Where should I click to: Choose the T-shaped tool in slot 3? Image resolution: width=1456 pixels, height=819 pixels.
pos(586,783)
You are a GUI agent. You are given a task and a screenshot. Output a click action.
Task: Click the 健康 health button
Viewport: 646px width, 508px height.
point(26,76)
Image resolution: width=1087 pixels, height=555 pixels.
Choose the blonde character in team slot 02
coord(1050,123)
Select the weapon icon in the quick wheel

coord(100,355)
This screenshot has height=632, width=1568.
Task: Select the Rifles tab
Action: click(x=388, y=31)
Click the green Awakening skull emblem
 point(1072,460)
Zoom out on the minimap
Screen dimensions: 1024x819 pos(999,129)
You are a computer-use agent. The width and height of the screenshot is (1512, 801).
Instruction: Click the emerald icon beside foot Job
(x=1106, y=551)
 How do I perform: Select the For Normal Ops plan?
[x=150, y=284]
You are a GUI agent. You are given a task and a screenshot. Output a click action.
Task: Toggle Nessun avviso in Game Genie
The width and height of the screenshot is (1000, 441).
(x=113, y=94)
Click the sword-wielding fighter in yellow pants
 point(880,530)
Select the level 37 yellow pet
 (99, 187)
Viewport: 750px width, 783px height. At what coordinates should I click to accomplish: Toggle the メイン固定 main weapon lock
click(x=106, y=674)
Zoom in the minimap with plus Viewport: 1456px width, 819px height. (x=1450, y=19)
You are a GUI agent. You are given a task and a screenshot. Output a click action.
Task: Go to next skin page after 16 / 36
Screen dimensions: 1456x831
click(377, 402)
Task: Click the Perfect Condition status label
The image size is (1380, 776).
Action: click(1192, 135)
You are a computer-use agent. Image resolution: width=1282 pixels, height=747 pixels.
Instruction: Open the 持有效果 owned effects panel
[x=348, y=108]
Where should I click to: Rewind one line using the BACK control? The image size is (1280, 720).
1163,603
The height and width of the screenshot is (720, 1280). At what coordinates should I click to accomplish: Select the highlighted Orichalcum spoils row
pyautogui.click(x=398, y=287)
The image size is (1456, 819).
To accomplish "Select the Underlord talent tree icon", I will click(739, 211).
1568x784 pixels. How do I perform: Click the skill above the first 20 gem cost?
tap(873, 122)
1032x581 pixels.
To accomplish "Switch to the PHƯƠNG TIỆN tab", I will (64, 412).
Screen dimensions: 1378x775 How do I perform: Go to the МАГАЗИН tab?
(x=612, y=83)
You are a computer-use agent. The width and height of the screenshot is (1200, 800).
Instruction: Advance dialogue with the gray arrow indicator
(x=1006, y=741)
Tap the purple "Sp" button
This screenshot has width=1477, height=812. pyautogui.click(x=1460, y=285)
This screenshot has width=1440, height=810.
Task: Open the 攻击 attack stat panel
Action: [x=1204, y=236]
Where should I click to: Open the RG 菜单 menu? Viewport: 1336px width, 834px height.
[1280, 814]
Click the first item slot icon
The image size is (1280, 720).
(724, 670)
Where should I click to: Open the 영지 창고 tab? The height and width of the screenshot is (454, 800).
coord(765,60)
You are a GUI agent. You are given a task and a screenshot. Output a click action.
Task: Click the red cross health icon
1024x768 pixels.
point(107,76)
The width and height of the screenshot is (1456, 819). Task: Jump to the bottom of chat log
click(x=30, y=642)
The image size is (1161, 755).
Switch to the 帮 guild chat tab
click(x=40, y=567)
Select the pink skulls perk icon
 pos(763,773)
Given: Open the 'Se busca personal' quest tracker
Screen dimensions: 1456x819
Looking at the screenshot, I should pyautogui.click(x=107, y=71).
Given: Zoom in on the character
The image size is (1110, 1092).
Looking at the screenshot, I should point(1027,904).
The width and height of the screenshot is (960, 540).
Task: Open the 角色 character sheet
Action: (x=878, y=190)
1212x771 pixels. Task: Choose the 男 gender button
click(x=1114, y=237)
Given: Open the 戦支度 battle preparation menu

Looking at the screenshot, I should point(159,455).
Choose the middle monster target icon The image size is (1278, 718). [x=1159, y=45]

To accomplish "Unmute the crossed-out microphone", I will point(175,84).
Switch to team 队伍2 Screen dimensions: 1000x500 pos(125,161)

------------------------------------------------

> [YOUR OBJECTIVE]
Set down every one of the records above word for word, leaving nothing out and changing nothing.

> [FINISHED EXERCISE]
Where should I click to: Choose the T-shaped tool in slot 3? Image resolution: width=1456 pixels, height=819 pixels.
pos(586,783)
You are a GUI agent. You are given a task and a screenshot. Output a click action.
Task: Click the 健康 health button
Viewport: 646px width, 508px height.
point(26,76)
Image resolution: width=1087 pixels, height=555 pixels.
Choose the blonde character in team slot 02
coord(1050,123)
Select the weapon icon in the quick wheel

coord(100,355)
This screenshot has height=632, width=1568.
Task: Select the Rifles tab
Action: click(x=388, y=31)
Click the green Awakening skull emblem
 point(1072,460)
Zoom out on the minimap
Screen dimensions: 1024x819 pos(999,129)
You are a computer-use agent. The width and height of the screenshot is (1512, 801).
Instruction: Click the emerald icon beside foot Job
(x=1106, y=551)
 How do I perform: Select the For Normal Ops plan?
[x=150, y=284]
You are a GUI agent. You are given a task and a screenshot. Output a click action.
Task: Toggle Nessun avviso in Game Genie
The width and height of the screenshot is (1000, 441).
(x=113, y=94)
Click the sword-wielding fighter in yellow pants
 point(880,530)
Select the level 37 yellow pet
 (99, 187)
Viewport: 750px width, 783px height. At what coordinates should I click to accomplish: Toggle the メイン固定 main weapon lock
click(x=106, y=674)
Zoom in the minimap with plus Viewport: 1456px width, 819px height. (x=1450, y=19)
You are a GUI agent. You are given a task and a screenshot. Output a click action.
Task: Go to next skin page after 16 / 36
Screen dimensions: 1456x831
click(377, 402)
Task: Click the Perfect Condition status label
The image size is (1380, 776).
Action: click(1192, 135)
You are a computer-use agent. Image resolution: width=1282 pixels, height=747 pixels.
Instruction: Open the 持有效果 owned effects panel
[x=348, y=108]
Where should I click to: Rewind one line using the BACK control? The image size is (1280, 720).
1163,603
The height and width of the screenshot is (720, 1280). At what coordinates should I click to accomplish: Select the highlighted Orichalcum spoils row
pyautogui.click(x=398, y=287)
The image size is (1456, 819).
To accomplish "Select the Underlord talent tree icon", I will click(739, 211).
1568x784 pixels. How do I perform: Click the skill above the first 20 gem cost?
tap(873, 122)
1032x581 pixels.
To accomplish "Switch to the PHƯƠNG TIỆN tab", I will (64, 412).
Screen dimensions: 1378x775 How do I perform: Go to the МАГАЗИН tab?
(x=612, y=83)
You are a computer-use agent. The width and height of the screenshot is (1200, 800).
Instruction: Advance dialogue with the gray arrow indicator
(x=1006, y=741)
Tap the purple "Sp" button
This screenshot has width=1477, height=812. pyautogui.click(x=1460, y=285)
This screenshot has width=1440, height=810.
Task: Open the 攻击 attack stat panel
Action: [x=1204, y=236]
Where should I click to: Open the RG 菜单 menu? Viewport: 1336px width, 834px height.
[1280, 814]
Click the first item slot icon
The image size is (1280, 720).
(724, 670)
Where should I click to: Open the 영지 창고 tab? The height and width of the screenshot is (454, 800).
coord(765,60)
You are a GUI agent. You are given a task and a screenshot. Output a click action.
Task: Click the red cross health icon
1024x768 pixels.
point(107,76)
The width and height of the screenshot is (1456, 819). Task: Jump to the bottom of chat log
click(x=30, y=642)
The image size is (1161, 755).
Switch to the 帮 guild chat tab
click(x=40, y=567)
Select the pink skulls perk icon
 pos(763,773)
Given: Open the 'Se busca personal' quest tracker
Screen dimensions: 1456x819
Looking at the screenshot, I should pyautogui.click(x=107, y=71).
Given: Zoom in on the character
The image size is (1110, 1092).
Looking at the screenshot, I should point(1027,904).
The width and height of the screenshot is (960, 540).
Task: Open the 角色 character sheet
Action: (x=878, y=190)
1212x771 pixels. Task: Choose the 男 gender button
click(x=1114, y=237)
Given: Open the 戦支度 battle preparation menu

Looking at the screenshot, I should point(159,455).
Choose the middle monster target icon The image size is (1278, 718). [x=1159, y=45]

To accomplish "Unmute the crossed-out microphone", I will point(175,84).
Switch to team 队伍2 Screen dimensions: 1000x500 pos(125,161)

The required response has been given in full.